◆ **本文**
== == ==
総選挙結果をどう考えるか? 分析のための視点(中)

右翼ポピュリストをはね返そう
維新との闘いを進めるために
大森敏三

大阪における維新の完勝が意味するもの

➀分断を肥やしにした維新

 日本維新の会は、大阪府の19小選挙区のうち、立候補した15選挙区で当選を果たし、圧倒的な得票を獲得した。各選挙区で次点となった候補は、大阪10区の辻元清美さん(立憲民主党)を除けばすべて自民党公認候補だったが、その得票差を見ると、1万票以内の接戦となった小選挙区は一つもなかった。選挙前に「小選挙区で落とすとしたら10区だと思っていた」と維新幹部が語っていた大阪10区でさえ、約1万4千票の差をつけて、維新の新人候補(元府会議員)が辻元さんを破った。
== == ==
◆ **記録内容**

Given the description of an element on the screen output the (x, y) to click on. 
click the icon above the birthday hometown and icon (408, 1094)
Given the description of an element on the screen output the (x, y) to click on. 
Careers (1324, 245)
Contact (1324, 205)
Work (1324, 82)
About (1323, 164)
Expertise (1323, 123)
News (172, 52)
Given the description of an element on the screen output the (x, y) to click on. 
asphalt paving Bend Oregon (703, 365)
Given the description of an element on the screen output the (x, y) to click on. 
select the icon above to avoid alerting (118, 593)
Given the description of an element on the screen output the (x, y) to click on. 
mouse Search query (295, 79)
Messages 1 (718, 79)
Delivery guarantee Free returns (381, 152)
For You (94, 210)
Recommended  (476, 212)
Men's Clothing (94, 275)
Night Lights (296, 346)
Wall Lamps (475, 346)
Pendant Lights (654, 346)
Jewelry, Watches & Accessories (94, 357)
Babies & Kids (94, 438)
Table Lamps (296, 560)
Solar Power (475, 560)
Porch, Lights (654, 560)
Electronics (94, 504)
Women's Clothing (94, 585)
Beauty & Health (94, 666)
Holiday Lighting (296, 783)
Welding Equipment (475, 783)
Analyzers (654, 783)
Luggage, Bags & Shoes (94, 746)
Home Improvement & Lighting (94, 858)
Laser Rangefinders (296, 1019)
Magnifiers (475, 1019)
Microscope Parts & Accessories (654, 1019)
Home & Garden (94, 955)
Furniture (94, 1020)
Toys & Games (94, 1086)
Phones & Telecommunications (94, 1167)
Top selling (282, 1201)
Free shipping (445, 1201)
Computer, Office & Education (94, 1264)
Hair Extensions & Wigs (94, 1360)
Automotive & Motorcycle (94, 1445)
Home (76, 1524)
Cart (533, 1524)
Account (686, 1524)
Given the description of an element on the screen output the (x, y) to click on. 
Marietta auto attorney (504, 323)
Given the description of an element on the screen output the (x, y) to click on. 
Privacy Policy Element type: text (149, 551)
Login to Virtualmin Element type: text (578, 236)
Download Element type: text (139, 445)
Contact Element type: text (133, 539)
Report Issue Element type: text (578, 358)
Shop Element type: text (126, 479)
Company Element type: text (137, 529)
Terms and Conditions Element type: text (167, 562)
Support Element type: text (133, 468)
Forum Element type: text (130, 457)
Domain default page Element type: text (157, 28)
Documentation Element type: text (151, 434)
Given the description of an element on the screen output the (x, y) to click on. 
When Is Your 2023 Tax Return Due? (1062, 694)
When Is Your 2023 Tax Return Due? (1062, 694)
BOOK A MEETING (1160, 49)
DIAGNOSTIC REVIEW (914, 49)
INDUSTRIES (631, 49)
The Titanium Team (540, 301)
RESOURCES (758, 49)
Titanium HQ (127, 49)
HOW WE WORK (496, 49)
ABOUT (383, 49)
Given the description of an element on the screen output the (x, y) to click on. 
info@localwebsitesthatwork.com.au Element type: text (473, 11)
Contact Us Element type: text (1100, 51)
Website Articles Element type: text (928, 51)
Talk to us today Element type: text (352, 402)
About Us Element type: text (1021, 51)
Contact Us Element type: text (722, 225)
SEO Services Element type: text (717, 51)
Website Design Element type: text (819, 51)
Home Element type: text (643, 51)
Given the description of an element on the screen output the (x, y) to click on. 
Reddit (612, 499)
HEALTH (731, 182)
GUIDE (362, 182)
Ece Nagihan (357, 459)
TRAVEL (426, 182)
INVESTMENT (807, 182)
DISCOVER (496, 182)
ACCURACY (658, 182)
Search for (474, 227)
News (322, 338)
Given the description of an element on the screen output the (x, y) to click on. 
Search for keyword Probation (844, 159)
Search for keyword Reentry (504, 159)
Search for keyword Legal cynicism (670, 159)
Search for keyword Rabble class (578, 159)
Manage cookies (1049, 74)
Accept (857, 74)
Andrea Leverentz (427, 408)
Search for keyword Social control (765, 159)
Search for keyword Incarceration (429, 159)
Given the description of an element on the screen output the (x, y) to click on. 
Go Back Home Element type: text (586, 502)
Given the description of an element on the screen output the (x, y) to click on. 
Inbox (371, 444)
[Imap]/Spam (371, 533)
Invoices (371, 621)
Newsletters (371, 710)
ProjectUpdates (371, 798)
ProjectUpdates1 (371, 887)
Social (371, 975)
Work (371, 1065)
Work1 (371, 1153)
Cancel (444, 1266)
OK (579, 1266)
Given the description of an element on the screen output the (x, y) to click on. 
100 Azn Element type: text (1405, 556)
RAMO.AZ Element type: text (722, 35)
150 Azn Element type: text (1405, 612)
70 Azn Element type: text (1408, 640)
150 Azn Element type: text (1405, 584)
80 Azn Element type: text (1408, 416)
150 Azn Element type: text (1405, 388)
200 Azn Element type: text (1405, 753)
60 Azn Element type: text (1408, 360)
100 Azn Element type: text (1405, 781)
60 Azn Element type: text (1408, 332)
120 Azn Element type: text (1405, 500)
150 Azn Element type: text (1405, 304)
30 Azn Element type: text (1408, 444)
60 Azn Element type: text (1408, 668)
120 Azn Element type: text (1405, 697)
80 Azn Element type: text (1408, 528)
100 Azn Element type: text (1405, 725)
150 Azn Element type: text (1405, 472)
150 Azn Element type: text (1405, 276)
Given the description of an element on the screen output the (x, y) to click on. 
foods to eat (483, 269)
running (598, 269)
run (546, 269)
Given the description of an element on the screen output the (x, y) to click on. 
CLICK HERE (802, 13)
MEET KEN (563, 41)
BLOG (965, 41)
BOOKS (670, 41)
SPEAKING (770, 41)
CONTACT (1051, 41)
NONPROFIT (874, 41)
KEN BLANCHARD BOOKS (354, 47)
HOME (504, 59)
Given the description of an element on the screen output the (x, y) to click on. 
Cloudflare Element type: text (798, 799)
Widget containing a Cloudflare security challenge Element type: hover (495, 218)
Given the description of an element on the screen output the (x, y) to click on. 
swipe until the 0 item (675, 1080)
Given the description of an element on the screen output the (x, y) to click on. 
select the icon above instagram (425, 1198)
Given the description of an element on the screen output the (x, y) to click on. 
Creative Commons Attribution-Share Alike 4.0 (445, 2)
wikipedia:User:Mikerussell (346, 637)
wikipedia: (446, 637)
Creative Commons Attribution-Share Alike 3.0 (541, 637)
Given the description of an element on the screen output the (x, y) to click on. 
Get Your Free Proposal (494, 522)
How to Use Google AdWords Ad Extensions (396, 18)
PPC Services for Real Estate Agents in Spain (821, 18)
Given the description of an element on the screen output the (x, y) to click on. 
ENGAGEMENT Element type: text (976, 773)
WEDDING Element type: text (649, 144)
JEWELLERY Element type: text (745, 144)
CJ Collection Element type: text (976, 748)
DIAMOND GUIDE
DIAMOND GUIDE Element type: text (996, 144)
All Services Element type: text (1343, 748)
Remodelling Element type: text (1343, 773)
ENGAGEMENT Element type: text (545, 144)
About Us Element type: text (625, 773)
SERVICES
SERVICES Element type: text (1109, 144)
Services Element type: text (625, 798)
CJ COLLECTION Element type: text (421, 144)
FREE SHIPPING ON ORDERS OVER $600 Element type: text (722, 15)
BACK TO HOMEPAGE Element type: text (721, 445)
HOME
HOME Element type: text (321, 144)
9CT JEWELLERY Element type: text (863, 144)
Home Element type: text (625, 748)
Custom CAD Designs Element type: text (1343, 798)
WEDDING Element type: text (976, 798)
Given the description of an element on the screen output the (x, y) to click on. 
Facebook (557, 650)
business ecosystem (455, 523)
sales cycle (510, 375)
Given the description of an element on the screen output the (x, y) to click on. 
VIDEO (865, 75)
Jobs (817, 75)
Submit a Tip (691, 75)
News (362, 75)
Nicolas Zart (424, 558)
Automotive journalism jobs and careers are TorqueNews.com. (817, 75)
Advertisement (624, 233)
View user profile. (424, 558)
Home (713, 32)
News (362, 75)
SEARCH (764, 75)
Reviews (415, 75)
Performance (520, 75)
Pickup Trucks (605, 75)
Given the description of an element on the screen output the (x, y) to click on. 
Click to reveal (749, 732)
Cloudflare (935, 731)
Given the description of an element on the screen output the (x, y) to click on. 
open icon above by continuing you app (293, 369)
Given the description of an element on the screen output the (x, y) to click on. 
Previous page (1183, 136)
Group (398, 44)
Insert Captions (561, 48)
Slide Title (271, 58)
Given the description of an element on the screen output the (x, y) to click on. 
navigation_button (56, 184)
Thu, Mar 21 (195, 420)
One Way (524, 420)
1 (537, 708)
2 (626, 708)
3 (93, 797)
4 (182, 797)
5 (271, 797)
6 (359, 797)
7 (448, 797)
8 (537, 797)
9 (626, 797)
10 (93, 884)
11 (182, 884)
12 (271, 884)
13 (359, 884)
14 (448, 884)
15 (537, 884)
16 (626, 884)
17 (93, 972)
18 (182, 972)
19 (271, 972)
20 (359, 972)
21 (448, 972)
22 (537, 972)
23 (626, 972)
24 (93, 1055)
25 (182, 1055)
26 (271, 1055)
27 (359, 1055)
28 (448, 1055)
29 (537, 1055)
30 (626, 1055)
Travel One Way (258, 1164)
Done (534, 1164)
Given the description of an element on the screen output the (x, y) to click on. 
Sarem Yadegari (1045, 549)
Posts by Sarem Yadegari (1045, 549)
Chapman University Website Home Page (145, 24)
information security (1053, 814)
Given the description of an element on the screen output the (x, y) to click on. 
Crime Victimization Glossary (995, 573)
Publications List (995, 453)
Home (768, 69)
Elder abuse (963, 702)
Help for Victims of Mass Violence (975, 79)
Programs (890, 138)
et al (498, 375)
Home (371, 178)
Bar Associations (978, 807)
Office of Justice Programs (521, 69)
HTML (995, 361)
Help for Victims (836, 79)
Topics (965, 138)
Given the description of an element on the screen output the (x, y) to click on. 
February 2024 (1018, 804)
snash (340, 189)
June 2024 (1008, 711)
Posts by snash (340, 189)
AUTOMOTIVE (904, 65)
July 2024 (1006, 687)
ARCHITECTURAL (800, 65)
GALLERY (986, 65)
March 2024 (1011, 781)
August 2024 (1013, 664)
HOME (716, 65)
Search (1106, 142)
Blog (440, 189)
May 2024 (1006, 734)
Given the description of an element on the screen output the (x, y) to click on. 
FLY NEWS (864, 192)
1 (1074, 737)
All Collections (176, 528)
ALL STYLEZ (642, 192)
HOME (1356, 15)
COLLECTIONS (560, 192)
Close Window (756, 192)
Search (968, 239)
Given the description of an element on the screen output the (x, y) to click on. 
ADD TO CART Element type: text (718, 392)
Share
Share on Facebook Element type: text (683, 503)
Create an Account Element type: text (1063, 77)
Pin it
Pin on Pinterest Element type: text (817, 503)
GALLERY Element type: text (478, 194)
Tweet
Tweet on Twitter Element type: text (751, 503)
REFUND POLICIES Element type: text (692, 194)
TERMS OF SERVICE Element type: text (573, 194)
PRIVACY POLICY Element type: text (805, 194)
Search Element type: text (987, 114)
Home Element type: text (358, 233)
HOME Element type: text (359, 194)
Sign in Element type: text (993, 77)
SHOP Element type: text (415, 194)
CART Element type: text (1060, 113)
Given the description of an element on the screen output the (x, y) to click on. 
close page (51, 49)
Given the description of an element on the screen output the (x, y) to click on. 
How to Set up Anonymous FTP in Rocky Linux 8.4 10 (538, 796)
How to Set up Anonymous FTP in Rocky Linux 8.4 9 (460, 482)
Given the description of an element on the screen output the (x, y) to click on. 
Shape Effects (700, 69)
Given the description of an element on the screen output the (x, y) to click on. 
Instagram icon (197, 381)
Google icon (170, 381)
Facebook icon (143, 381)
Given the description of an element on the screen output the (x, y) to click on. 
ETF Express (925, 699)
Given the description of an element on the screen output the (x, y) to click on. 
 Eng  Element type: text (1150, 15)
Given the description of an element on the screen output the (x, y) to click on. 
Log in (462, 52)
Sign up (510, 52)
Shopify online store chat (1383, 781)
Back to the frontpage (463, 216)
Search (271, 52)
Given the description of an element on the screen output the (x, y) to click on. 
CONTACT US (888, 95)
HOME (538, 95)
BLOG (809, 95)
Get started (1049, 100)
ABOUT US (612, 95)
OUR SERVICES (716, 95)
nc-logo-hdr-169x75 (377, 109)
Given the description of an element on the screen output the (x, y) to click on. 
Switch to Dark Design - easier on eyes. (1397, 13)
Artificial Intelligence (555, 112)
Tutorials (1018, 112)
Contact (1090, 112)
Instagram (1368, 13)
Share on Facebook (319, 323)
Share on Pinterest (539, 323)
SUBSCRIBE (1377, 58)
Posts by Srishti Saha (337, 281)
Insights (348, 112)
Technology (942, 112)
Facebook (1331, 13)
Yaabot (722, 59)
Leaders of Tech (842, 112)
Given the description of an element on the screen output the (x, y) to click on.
== == ==
◆ **課題の目的**
本文の「右翼ポピュリストをはね返そう」から「会議員)が辻元さんを破った。」までを、「次点」を「2位」に替えて書き直すこと。 記録は本文とは別の出典から取ったものである。

◆ **解答**
右翼ポピュリストをはね返そう
維新との闘いを進めるために
大森敏三

大阪における維新の完勝が意味するもの

➀分断を肥やしにした維新

 日本維新の会は、大阪府の19小選挙区のうち、立候補した15選挙区で当選を果たし、圧倒的な得票を獲得した。各選挙区で2位となった候補は、大阪10区の辻元清美さん(立憲民主党)を除けばすべて自民党公認候補だったが、その得票差を見ると、1万票以内の接戦となった小選挙区は一つもなかった。選挙前に「小選挙区で落とすとしたら10区だと思っていた」と維新幹部が語っていた大阪10区でさえ、約1万4千票の差をつけて、維新の新人候補(元府会議員)が辻元さんを破った。